* TASK REQUIREMENTS:
Write out the data again in full, exactly as it reads.

* DATA IN THIS EXERCISE:
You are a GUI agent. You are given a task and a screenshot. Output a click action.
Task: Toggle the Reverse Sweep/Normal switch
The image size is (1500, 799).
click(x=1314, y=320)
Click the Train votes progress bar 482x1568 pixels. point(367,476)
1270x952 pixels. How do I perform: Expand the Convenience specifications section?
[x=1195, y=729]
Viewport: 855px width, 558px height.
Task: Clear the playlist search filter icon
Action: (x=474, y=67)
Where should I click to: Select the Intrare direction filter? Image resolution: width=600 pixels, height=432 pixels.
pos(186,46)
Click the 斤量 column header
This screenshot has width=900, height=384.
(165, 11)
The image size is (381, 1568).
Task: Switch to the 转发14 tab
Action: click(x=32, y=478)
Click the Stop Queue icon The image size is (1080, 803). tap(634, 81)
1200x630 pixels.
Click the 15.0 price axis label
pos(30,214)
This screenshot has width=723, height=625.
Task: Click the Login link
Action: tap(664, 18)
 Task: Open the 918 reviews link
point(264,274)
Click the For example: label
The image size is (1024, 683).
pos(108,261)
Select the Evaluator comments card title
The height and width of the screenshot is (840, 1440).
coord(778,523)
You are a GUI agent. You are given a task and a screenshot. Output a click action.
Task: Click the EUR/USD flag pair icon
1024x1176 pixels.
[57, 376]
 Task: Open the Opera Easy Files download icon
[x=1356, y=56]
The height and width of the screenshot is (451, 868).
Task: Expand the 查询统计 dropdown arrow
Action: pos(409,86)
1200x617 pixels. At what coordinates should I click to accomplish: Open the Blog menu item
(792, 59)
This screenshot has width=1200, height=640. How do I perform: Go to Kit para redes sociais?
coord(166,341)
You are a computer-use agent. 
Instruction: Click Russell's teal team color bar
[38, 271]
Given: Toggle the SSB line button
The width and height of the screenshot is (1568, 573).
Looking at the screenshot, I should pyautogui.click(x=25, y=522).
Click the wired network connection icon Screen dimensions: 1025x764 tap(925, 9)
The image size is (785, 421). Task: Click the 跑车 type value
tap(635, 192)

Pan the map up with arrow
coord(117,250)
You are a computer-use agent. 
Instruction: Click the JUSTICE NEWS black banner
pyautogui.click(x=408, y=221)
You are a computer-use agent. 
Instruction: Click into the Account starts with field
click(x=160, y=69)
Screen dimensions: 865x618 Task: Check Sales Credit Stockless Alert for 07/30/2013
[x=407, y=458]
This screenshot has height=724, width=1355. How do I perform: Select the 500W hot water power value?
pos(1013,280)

* OUTPUT FOR THIS EXERCISE:
You are a GUI agent. You are given a task and a screenshot. Output a click action.
Task: Toggle the Reverse Sweep/Normal switch
The image size is (1500, 799).
click(x=1314, y=320)
Click the Train votes progress bar 482x1568 pixels. point(367,476)
1270x952 pixels. How do I perform: Expand the Convenience specifications section?
[x=1195, y=729]
Viewport: 855px width, 558px height.
Task: Clear the playlist search filter icon
Action: (x=474, y=67)
Where should I click to: Select the Intrare direction filter? Image resolution: width=600 pixels, height=432 pixels.
pos(186,46)
Click the 斤量 column header
This screenshot has width=900, height=384.
(165, 11)
The image size is (381, 1568).
Task: Switch to the 转发14 tab
Action: click(x=32, y=478)
Click the Stop Queue icon The image size is (1080, 803). tap(634, 81)
1200x630 pixels.
Click the 15.0 price axis label
pos(30,214)
This screenshot has width=723, height=625.
Task: Click the Login link
Action: tap(664, 18)
 Task: Open the 918 reviews link
point(264,274)
Click the For example: label
The image size is (1024, 683).
pos(108,261)
Select the Evaluator comments card title
The height and width of the screenshot is (840, 1440).
coord(778,523)
You are a GUI agent. You are given a task and a screenshot. Output a click action.
Task: Click the EUR/USD flag pair icon
1024x1176 pixels.
[57, 376]
 Task: Open the Opera Easy Files download icon
[x=1356, y=56]
The height and width of the screenshot is (451, 868).
Task: Expand the 查询统计 dropdown arrow
Action: pos(409,86)
1200x617 pixels. At what coordinates should I click to accomplish: Open the Blog menu item
(792, 59)
This screenshot has width=1200, height=640. How do I perform: Go to Kit para redes sociais?
coord(166,341)
You are a computer-use agent. 
Instruction: Click Russell's teal team color bar
[38, 271]
Given: Toggle the SSB line button
The width and height of the screenshot is (1568, 573).
Looking at the screenshot, I should pyautogui.click(x=25, y=522).
Click the wired network connection icon Screen dimensions: 1025x764 tap(925, 9)
The image size is (785, 421). Task: Click the 跑车 type value
tap(635, 192)

Pan the map up with arrow
coord(117,250)
You are a computer-use agent. 
Instruction: Click the JUSTICE NEWS black banner
pyautogui.click(x=408, y=221)
You are a computer-use agent. 
Instruction: Click into the Account starts with field
click(x=160, y=69)
Screen dimensions: 865x618 Task: Check Sales Credit Stockless Alert for 07/30/2013
[x=407, y=458]
This screenshot has height=724, width=1355. How do I perform: Select the 500W hot water power value?
pos(1013,280)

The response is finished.